新型コロナウイルス感染症(COVID-19; coronavirus disease 2019)の世界的な感染拡大は私達の生活に大きな影響を与えています。どこにいっても新型コロナウイルスが話題になります。新型コロナウイルス対策でSocial Distanceが推進された結果、日本では自殺が減少しています。

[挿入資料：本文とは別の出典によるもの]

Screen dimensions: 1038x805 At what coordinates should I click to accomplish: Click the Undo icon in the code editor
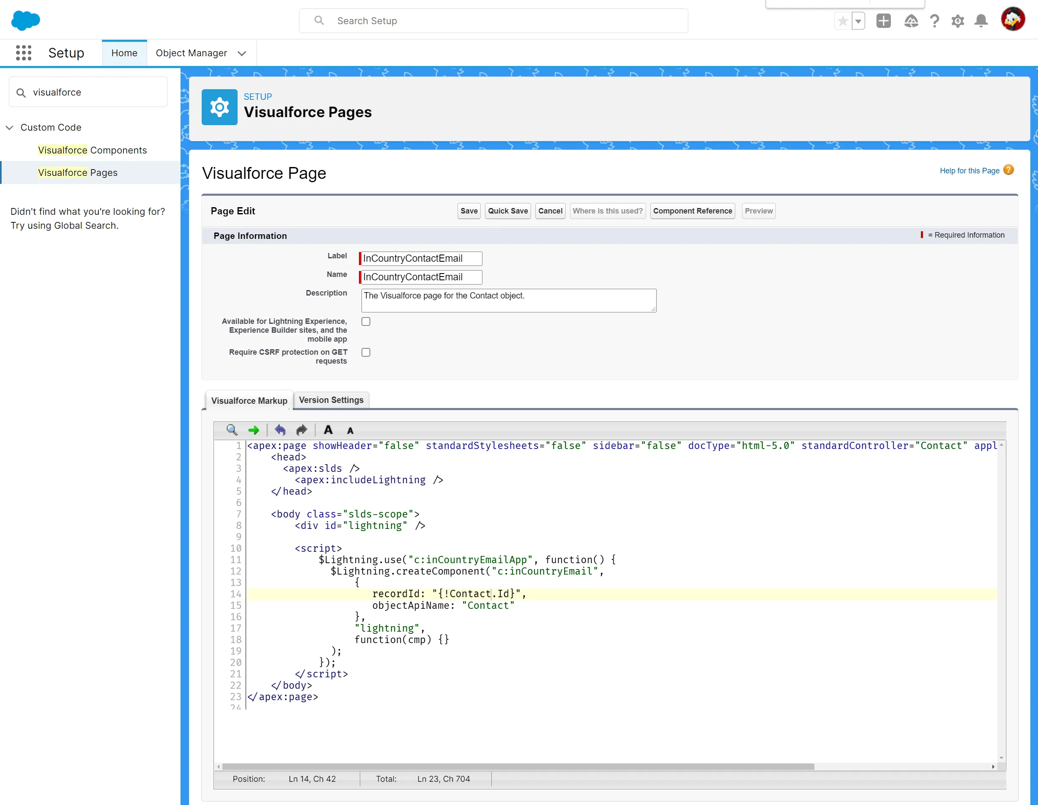pyautogui.click(x=280, y=430)
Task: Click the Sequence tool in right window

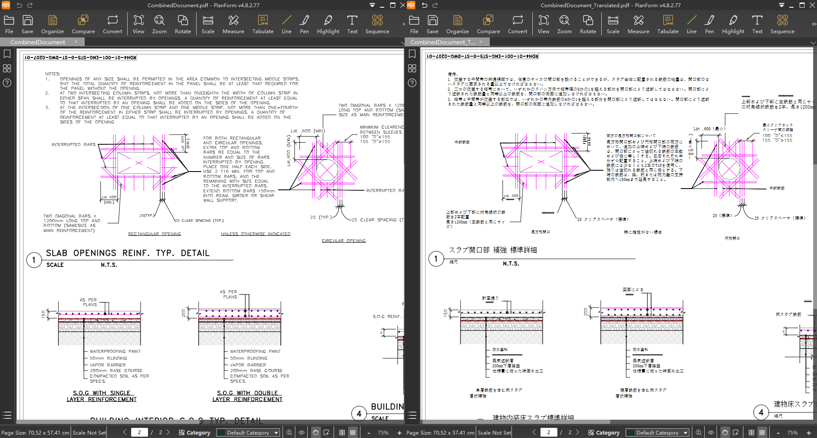Action: pyautogui.click(x=782, y=24)
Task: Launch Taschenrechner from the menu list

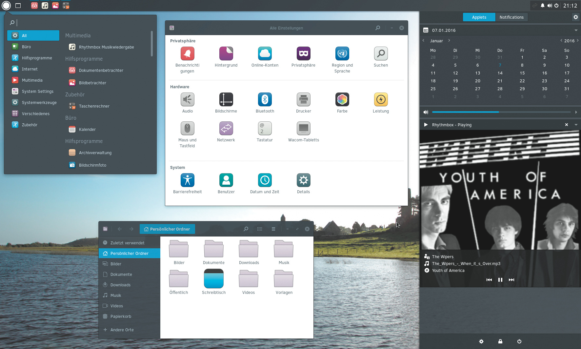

日本全国の2020年4月の自殺者数は1,455人です。対前年同月比359人減少しました。約19.8%の減少です。2020年1月から4月までの累計自殺者数は6,260人です。対前年比709人減少しました。約10.2%の減少です(厚生労働省自殺対策推進室「警察庁の自殺統計に基づく自殺者数の推移等」2020年5月12日)。
報道では以下のように分析されています。「新型コロナウイルスの感染拡大の影響で、家族ら同居する人が外出せず家にいることや、職場や学校に行く機会が減り、悩むことが少なかったことなどが要因とみられています」(「4月の自殺者数、前年比約20%減」TBS 2020年5月12日)
職場や学校に行く機会が減ると悩みが少なくなるとの分析は本質を突いています。自粛自粛で経済的にも心理的にも苦しくなって自殺者が増えるとの主張がありましたが、逆の結果になりました。むしろSocial Distance以前の対人関係が自殺の原因でした。Social Distanceは日本社会の生き辛さを減少させます。
新型コロナウイルス感染拡大で自殺減少という事実を見ても、昭和の感覚では生きることの大変さを再確認して自殺を思いとどまるようになったというような分析が出て来そうです。その種の自殺者を甘えと見る昭和の精神論根性論は自殺防止に最も有害です。